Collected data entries
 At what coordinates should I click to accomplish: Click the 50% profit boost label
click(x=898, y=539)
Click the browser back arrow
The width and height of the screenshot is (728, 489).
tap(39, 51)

Work to be completed:
Retype the records above in full, exactly as they appear.

Result for this task:
 At what coordinates should I click to accomplish: Click the 50% profit boost label
click(x=898, y=539)
Click the browser back arrow
The width and height of the screenshot is (728, 489).
tap(39, 51)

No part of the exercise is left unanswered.